EXERCISE BRIEF: Although the records contain pictures, repeat only the text of every line exactly.

================

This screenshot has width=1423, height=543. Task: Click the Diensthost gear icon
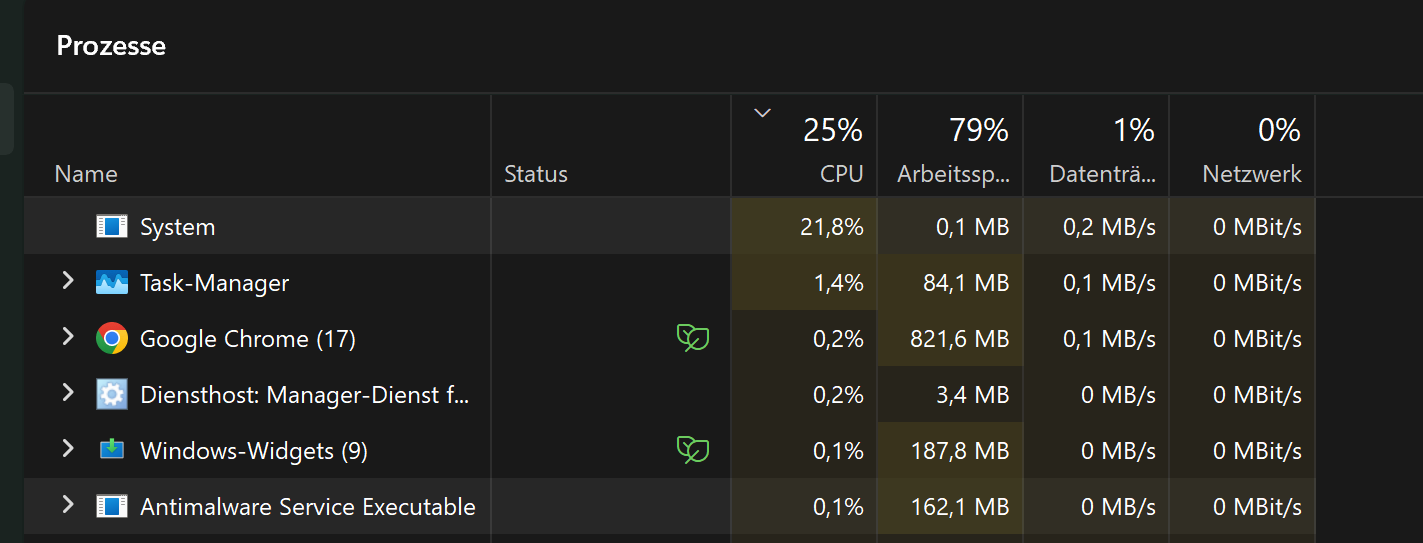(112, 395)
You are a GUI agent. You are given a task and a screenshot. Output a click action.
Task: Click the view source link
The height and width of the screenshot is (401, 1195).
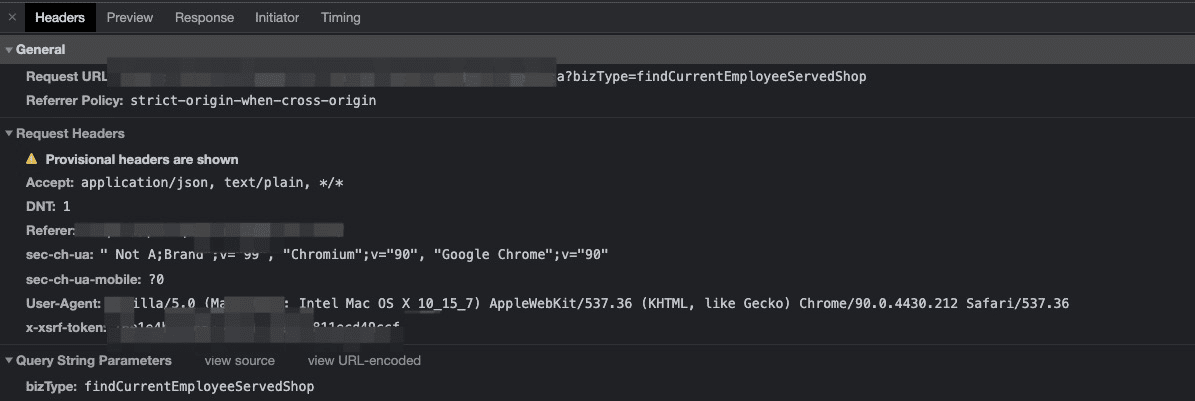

================

RESPONSE TO THIS EXERCISE:
This screenshot has width=1423, height=543. Task: Click the Diensthost gear icon
(112, 395)
You are a GUI agent. You are given a task and a screenshot. Output a click action.
Task: Click the view source link
The height and width of the screenshot is (401, 1195).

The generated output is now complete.